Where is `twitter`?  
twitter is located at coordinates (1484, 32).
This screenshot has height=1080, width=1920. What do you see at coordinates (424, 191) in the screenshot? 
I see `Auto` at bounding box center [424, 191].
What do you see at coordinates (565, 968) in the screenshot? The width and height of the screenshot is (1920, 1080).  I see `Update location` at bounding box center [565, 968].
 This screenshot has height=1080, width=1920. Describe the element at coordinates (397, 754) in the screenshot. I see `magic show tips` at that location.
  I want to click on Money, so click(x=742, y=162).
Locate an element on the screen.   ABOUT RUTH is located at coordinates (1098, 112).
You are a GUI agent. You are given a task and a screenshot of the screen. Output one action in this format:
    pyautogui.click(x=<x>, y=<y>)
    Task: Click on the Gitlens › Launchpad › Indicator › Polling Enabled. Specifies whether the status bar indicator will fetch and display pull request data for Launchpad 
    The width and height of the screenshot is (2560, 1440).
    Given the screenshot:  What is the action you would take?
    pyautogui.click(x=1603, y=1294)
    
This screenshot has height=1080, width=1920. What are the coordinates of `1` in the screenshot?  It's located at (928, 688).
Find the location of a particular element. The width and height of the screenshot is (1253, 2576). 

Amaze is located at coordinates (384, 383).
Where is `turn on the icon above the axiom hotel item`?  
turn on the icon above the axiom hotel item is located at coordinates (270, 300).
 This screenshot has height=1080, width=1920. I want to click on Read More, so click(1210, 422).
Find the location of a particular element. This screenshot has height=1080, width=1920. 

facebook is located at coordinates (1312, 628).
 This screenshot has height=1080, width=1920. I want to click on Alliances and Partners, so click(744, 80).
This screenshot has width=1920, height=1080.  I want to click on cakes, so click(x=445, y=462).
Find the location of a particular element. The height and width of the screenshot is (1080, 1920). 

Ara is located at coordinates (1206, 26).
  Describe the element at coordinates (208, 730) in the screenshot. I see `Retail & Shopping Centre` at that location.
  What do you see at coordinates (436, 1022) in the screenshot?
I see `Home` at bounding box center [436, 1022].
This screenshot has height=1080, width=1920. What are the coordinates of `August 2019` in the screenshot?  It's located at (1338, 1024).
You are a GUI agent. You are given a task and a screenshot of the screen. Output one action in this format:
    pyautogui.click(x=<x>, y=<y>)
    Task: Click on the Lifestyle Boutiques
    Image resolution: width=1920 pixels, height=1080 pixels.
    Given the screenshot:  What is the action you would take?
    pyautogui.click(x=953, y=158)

▶ _CHALLENGE_
Rewrite the items starting at the line that contains "What do you see at coordinates (565, 968)" and ending at the line that contains "Locate an element", with "width and height" replaced by "size" and nothing else changed.

▶ _ANSWER TO THIS TASK_
What do you see at coordinates (565, 968) in the screenshot? The size of the screenshot is (1920, 1080).  I see `Update location` at bounding box center [565, 968].
 This screenshot has height=1080, width=1920. Describe the element at coordinates (397, 754) in the screenshot. I see `magic show tips` at that location.
  I want to click on Money, so click(x=742, y=162).
Locate an element on the screen.   ABOUT RUTH is located at coordinates (1098, 112).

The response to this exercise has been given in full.